February 1, 2001
Dear Dr. Mady: For years we have been hearing that regular flossing helps prevent cavities and gum disease, but lately people are saying that it prevents heart disease and other health problems. Is this true? - A concerned heart patient.
Dear concerned heart patient: If you already have heart disease, flossing will probably not reverse anything but doing it certainly will not make the situation any worse. Diet, exercise and a new lifestyle prescribed by your physician is the best medication.
If you want me to answer the question, the answer is, "most likely". Your health can and will certainly benefit from regular flossing of your teeth. It is a reasonably inexpensive and painless way of contributing to your complete health.
Flossing only takes a few minutes of each day and can even be performed simultaneously with other daily routines like watching television.
North Americans are extremely lazy when it comes to flossing their teeth. They think that if they can't see the plaque in between teeth and under the gums that it does not exist.
This is absolutely false and is the main reason (along with laziness) that approximately 75% of adults do not regularly perform this essential act of oral hygiene!
During the past several years, researchers and investigators have accumulated evidence that focuses the blame on gum (periodontal) disease for a number of systemic health problems. The most popular of these is heart disease.

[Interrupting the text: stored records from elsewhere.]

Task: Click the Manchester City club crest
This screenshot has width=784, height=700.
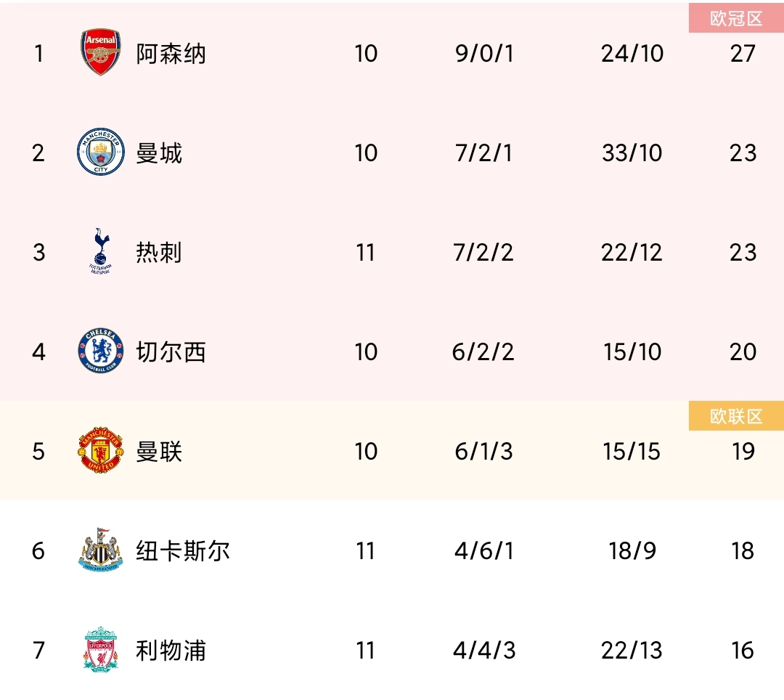Action: [x=100, y=152]
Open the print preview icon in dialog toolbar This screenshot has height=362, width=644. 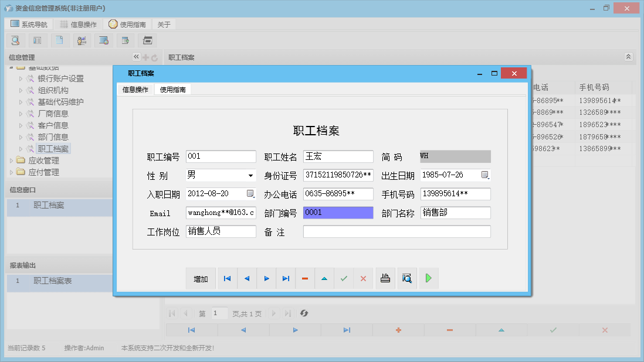pyautogui.click(x=406, y=278)
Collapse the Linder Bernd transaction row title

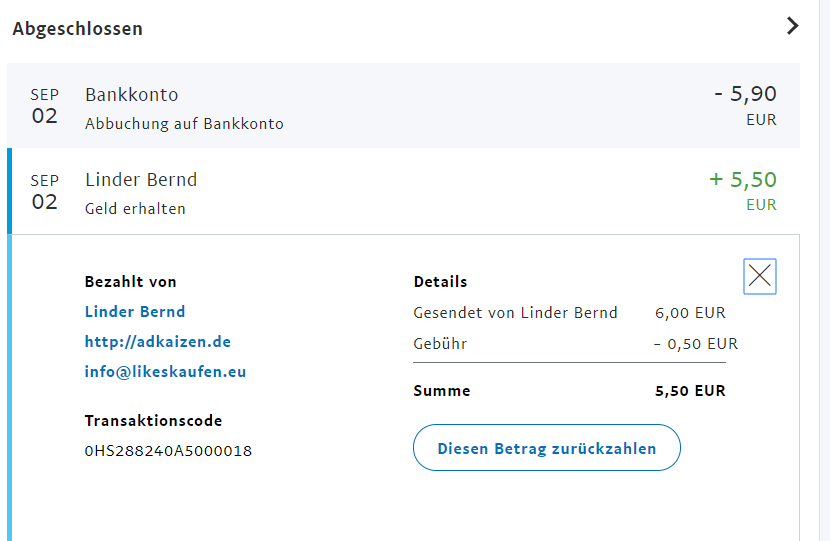[x=141, y=180]
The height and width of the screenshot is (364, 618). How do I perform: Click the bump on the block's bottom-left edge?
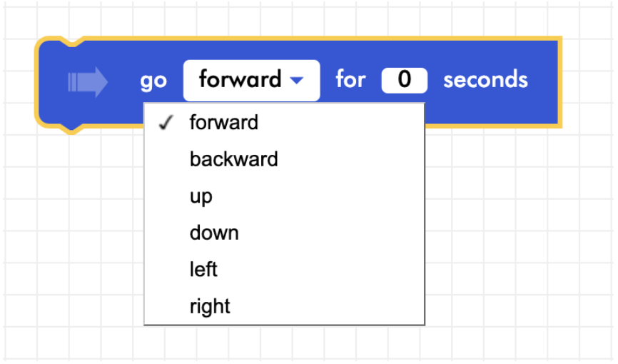point(72,128)
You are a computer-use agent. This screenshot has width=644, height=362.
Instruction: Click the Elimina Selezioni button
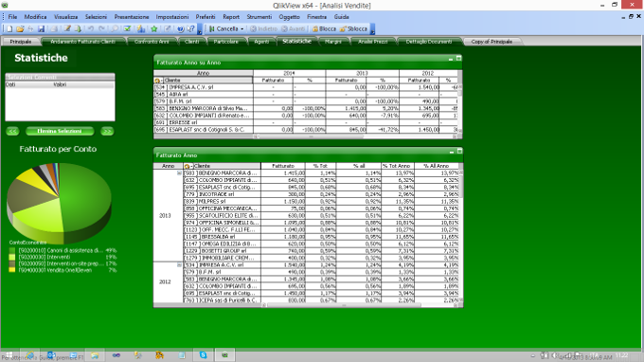coord(60,131)
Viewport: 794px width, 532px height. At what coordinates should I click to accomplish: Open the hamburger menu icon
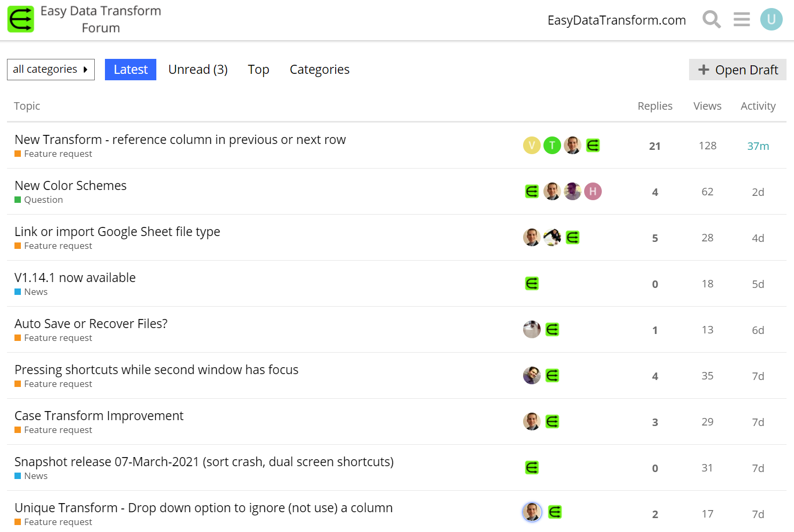click(x=742, y=20)
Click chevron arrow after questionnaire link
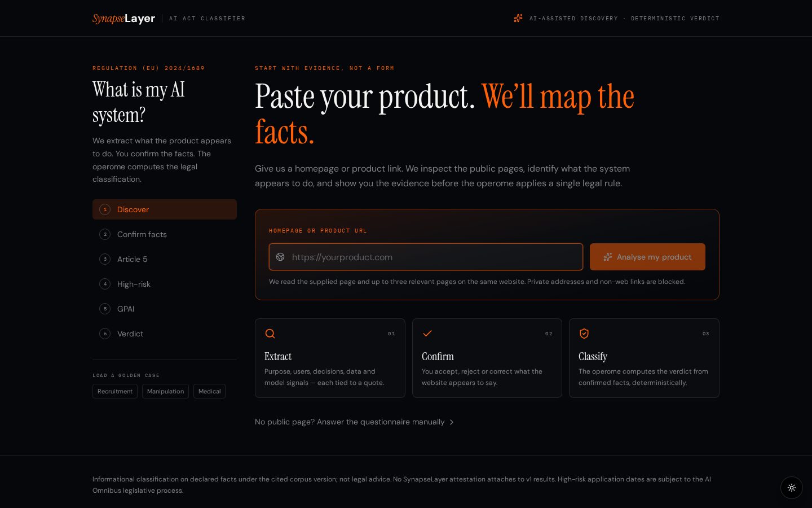 pyautogui.click(x=452, y=422)
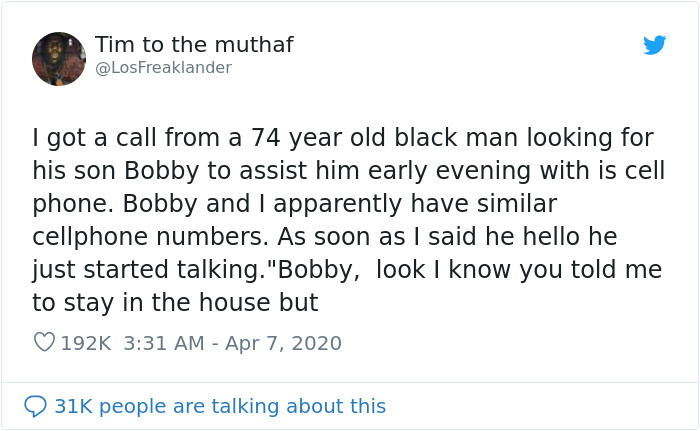Open the '3:31 AM' time in the timestamp
This screenshot has height=431, width=700.
tap(164, 343)
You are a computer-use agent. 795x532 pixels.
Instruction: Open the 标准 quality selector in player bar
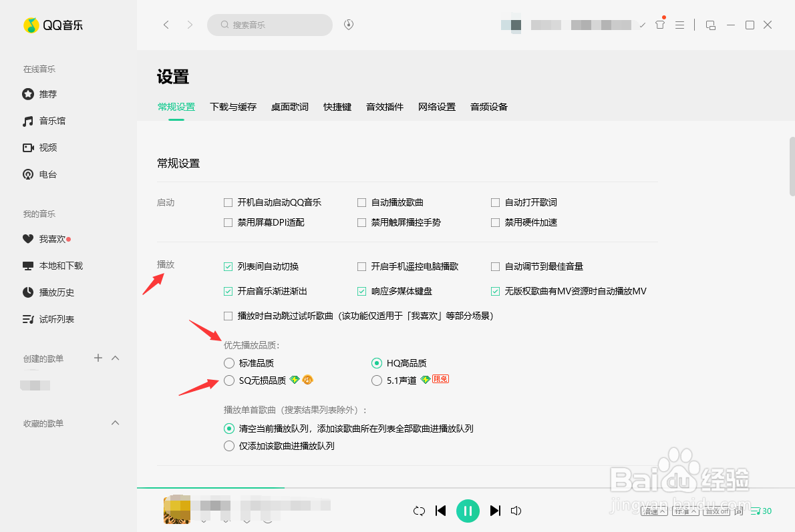[x=685, y=511]
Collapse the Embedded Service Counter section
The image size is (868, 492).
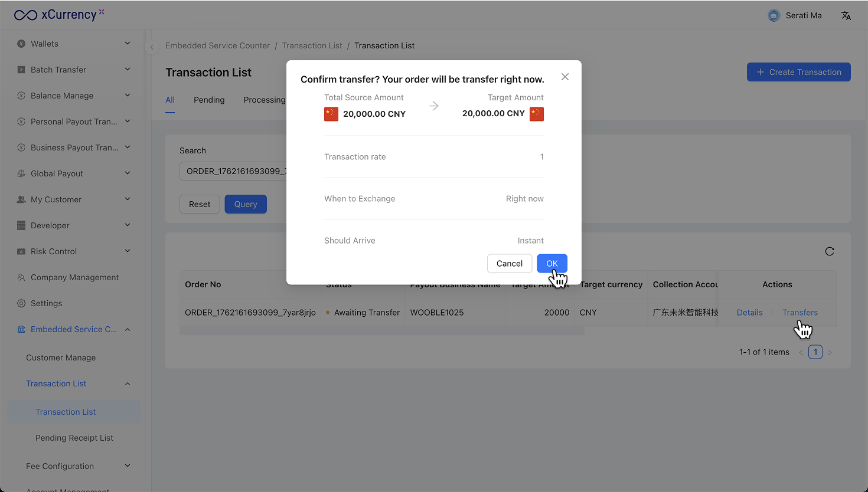pos(128,329)
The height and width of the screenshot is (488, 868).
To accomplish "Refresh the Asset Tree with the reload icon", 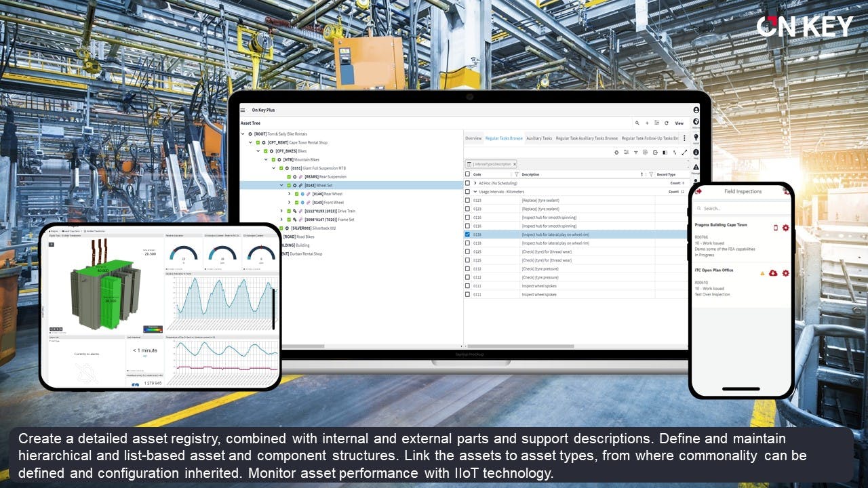I will tap(667, 123).
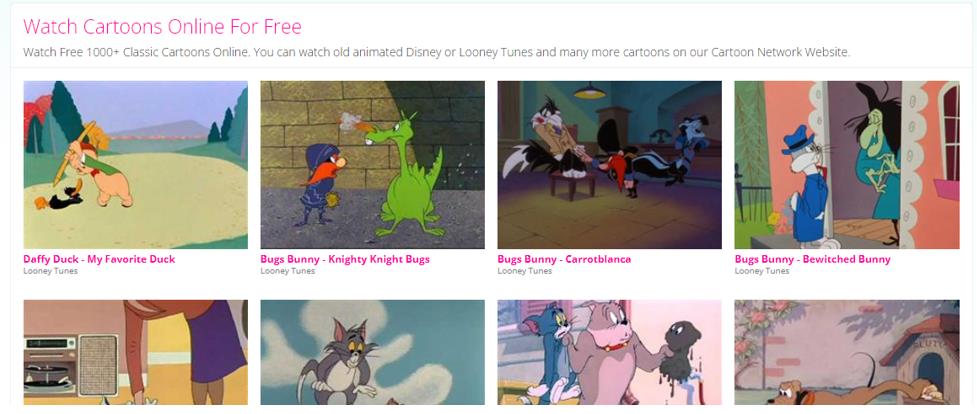This screenshot has width=977, height=414.
Task: Select Looney Tunes category under Carrotblanca
Action: click(524, 271)
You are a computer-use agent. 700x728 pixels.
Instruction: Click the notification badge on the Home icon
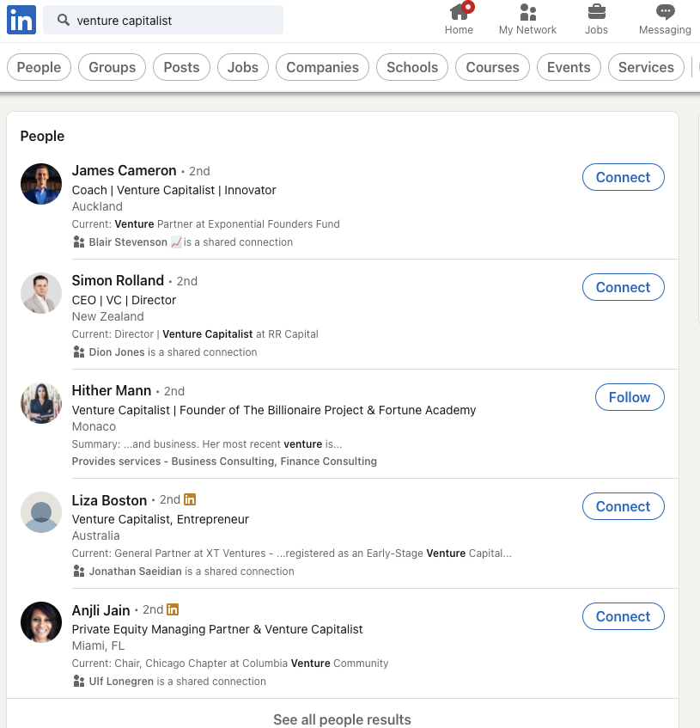pyautogui.click(x=467, y=4)
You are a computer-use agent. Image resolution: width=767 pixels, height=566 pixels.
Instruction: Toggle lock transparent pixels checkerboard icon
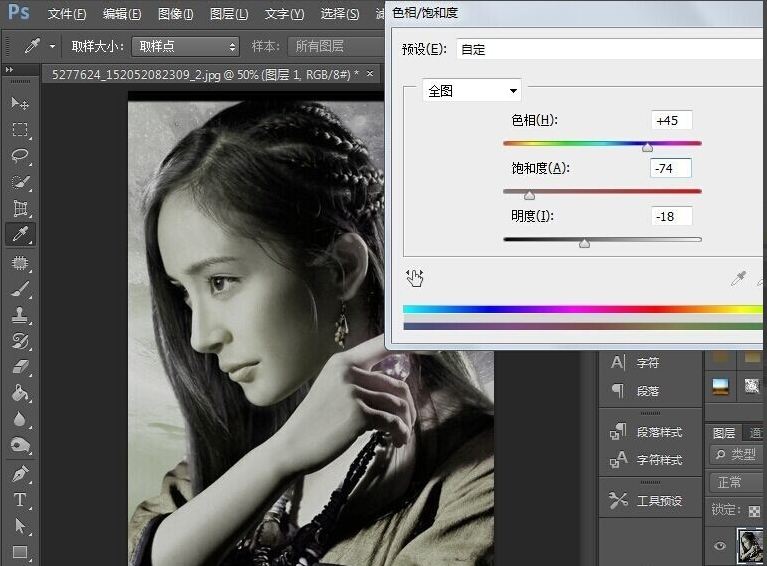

Many scientists now even believe that uncontrolled plaque build up and gum disease can make diabetes and lung problems worse and may even be a cause of premature births in pregnant women.
To make it basically understandable, we must realize that any inflammation in the gums that is a result of plaque and tartar (calculus) buildup has the potential to cause bleeding, especially during brushing. This will also eventually lead to bone loss beneath the gums.
There are many bacteria in the mouth and some do not inhabit the rest of our bodies. When bleeding occurs in the mouth (no matter what the cause) some of these bacteria, both friendly and non-friendly, can enter the bloodstream and travel to other parts of our body via the blood. If the bacteria are not welcomed, for example by our heart, then the problems begin.
I personally feel that there has not yet been enough research to establish an exact cause-and-effect relationship between gum disease from not flossing (and brushing properly) and systemic problems like cardiovascular disease. We also have to realize that much of what transpires with our overall health is genetically inherited from our ancestors. This can include both the oral and systemic situations, but we can all fight genetics to a certain degree, so to speak.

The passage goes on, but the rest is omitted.